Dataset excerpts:
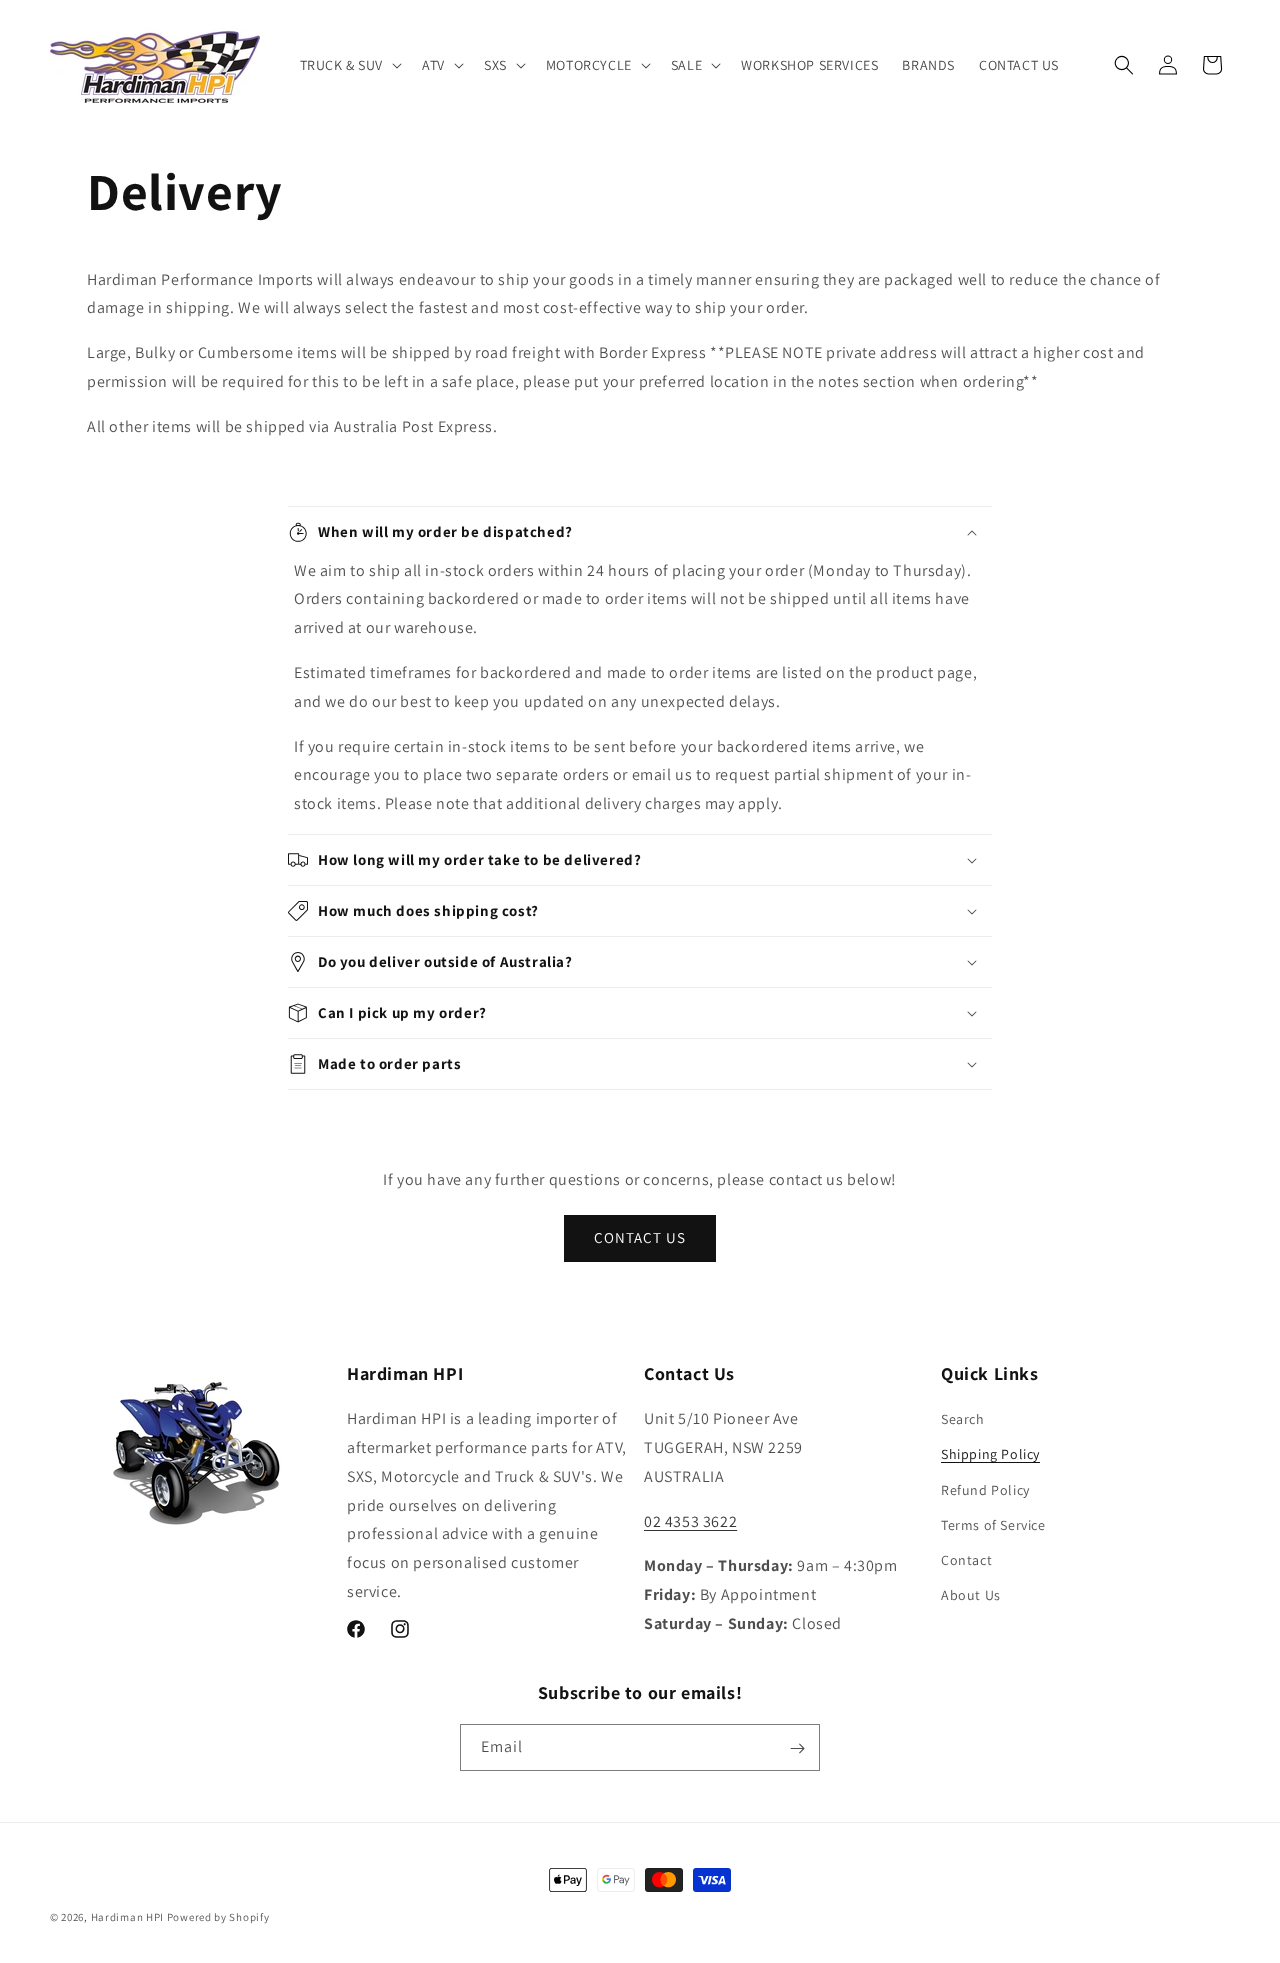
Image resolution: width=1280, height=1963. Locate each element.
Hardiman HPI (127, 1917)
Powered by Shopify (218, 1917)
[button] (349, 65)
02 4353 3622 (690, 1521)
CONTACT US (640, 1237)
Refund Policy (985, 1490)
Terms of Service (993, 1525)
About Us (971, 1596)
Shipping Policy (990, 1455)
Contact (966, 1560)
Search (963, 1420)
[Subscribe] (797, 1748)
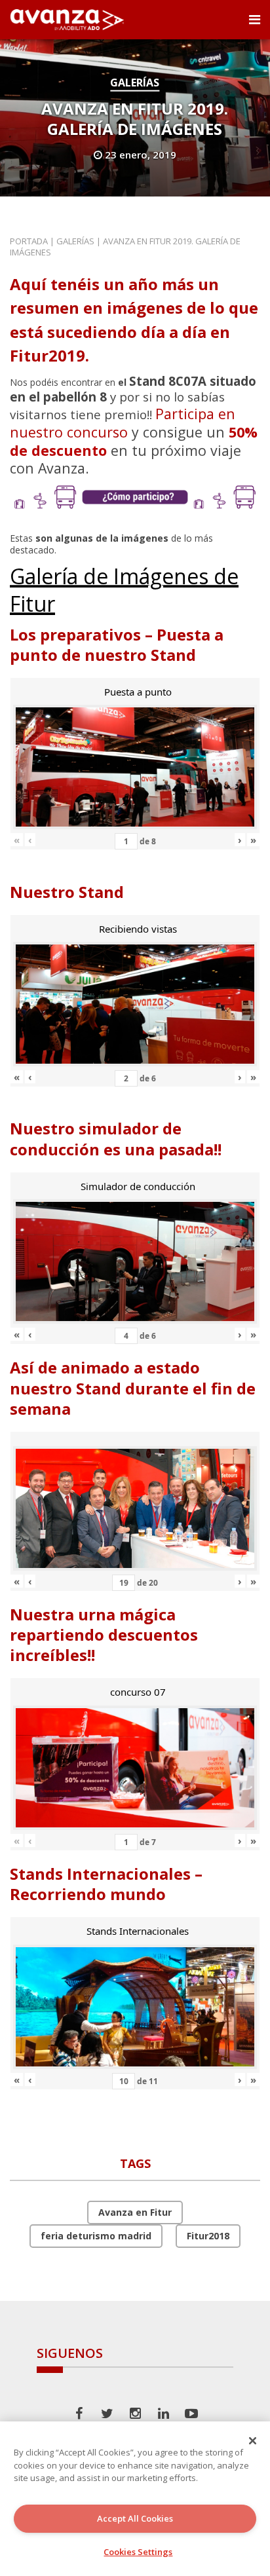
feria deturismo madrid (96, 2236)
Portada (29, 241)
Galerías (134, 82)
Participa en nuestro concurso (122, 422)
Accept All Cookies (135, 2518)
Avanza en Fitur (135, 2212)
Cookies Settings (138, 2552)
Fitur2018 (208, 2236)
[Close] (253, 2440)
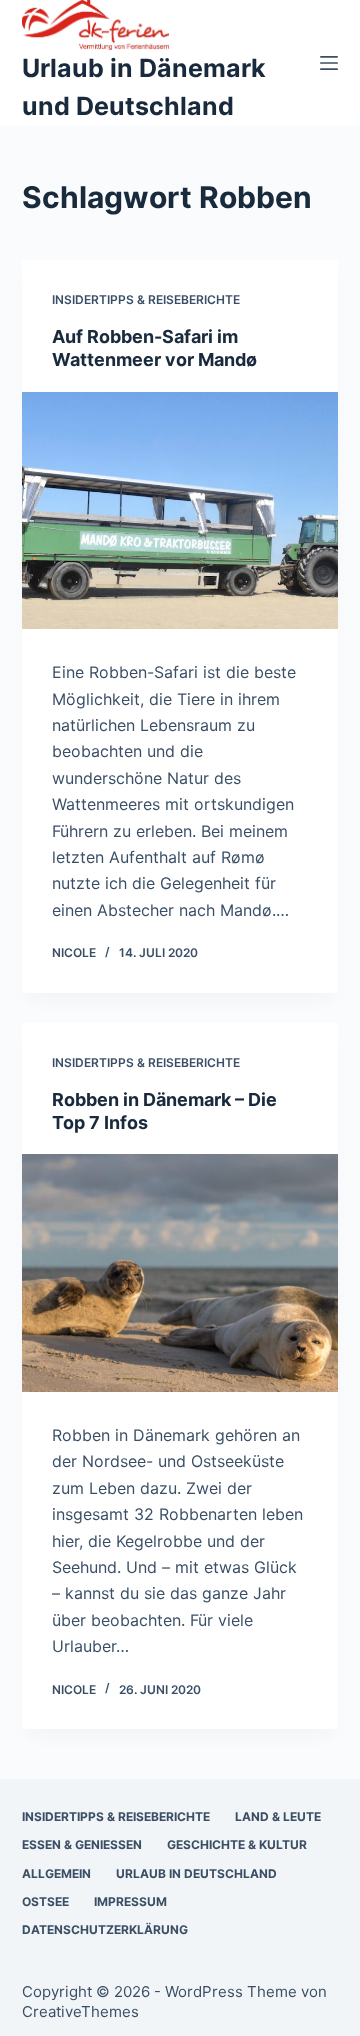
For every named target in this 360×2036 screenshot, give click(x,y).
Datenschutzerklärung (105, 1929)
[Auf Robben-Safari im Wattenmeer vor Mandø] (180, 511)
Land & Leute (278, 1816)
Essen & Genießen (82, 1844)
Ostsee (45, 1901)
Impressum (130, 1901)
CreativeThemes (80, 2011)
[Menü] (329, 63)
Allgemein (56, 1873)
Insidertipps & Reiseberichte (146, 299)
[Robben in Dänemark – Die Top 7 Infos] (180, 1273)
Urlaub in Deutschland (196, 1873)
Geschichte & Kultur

> **INSTRUCTIONS TO FOLLOW**:
Would you restate, exactly and with no pictures, the lines of the entries above from the one containing "Galerías (134, 82)" through the one containing "Allgemein (56, 1873)"?

> **YOUR RESPONSE**:
Galerías (134, 82)
Participa en nuestro concurso (122, 422)
Accept All Cookies (135, 2518)
Avanza en Fitur (135, 2212)
Cookies Settings (138, 2552)
Fitur2018 (208, 2236)
[Close] (253, 2440)
For every named target in this 360×2036 screenshot, give click(x,y).
Datenschutzerklärung (105, 1929)
[Auf Robben-Safari im Wattenmeer vor Mandø] (180, 511)
Land & Leute (278, 1816)
Essen & Genießen (82, 1844)
Ostsee (45, 1901)
Impressum (130, 1901)
CreativeThemes (80, 2011)
[Menü] (329, 63)
Allgemein (56, 1873)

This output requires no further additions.